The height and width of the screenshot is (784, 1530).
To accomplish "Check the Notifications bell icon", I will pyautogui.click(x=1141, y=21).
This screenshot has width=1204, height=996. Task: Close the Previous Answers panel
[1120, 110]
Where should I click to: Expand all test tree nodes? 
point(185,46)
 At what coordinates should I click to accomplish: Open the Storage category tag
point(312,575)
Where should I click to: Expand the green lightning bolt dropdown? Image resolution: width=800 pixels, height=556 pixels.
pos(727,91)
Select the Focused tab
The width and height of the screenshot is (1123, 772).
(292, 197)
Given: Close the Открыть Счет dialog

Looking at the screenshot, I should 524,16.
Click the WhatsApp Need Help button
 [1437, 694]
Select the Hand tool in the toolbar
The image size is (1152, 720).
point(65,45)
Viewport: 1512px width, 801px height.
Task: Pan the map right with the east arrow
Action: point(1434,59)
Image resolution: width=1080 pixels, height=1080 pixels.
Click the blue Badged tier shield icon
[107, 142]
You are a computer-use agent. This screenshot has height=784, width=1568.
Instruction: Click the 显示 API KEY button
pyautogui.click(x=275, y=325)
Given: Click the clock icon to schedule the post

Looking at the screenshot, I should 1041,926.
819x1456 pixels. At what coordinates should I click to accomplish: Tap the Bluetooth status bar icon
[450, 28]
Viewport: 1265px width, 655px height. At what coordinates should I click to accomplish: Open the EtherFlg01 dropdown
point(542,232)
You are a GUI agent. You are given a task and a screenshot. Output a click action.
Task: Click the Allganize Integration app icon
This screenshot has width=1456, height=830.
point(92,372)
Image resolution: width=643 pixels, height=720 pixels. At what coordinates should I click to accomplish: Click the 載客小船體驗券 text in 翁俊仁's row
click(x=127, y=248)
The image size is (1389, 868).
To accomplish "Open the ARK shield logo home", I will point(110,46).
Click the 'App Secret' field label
☆ ☆ ☆ ☆ ☆ ☆ ☆
• [What is asked]:
Reproduce all of the data above line for line, keeping every character unchanged.

• [Solution to this problem]:
The height and width of the screenshot is (784, 1530).
To accomplish "Check the Notifications bell icon", I will pyautogui.click(x=1141, y=21).
This screenshot has width=1204, height=996. Task: Close the Previous Answers panel
[1120, 110]
Where should I click to: Expand all test tree nodes? 
point(185,46)
 At what coordinates should I click to accomplish: Open the Storage category tag
point(312,575)
Where should I click to: Expand the green lightning bolt dropdown? Image resolution: width=800 pixels, height=556 pixels.
pos(727,91)
Select the Focused tab
The width and height of the screenshot is (1123, 772).
(292, 197)
Given: Close the Открыть Счет dialog

Looking at the screenshot, I should 524,16.
Click the WhatsApp Need Help button
 [1437, 694]
Select the Hand tool in the toolbar
The image size is (1152, 720).
point(65,45)
Viewport: 1512px width, 801px height.
Task: Pan the map right with the east arrow
Action: point(1434,59)
Image resolution: width=1080 pixels, height=1080 pixels.
Click the blue Badged tier shield icon
[107, 142]
You are a computer-use agent. This screenshot has height=784, width=1568.
Instruction: Click the 显示 API KEY button
pyautogui.click(x=275, y=325)
Given: Click the clock icon to schedule the post

Looking at the screenshot, I should 1041,926.
819x1456 pixels. At what coordinates should I click to accomplish: Tap the Bluetooth status bar icon
[450, 28]
Viewport: 1265px width, 655px height. At what coordinates should I click to accomplish: Open the EtherFlg01 dropdown
point(542,232)
You are a GUI agent. You are given a task and a screenshot. Output a click action.
Task: Click the Allganize Integration app icon
This screenshot has width=1456, height=830.
point(92,372)
Image resolution: width=643 pixels, height=720 pixels. At what coordinates should I click to accomplish: Click the 載客小船體驗券 text in 翁俊仁's row
click(x=127, y=248)
The image size is (1389, 868).
To accomplish "Open the ARK shield logo home", I will point(110,46).
Click the 'App Secret' field label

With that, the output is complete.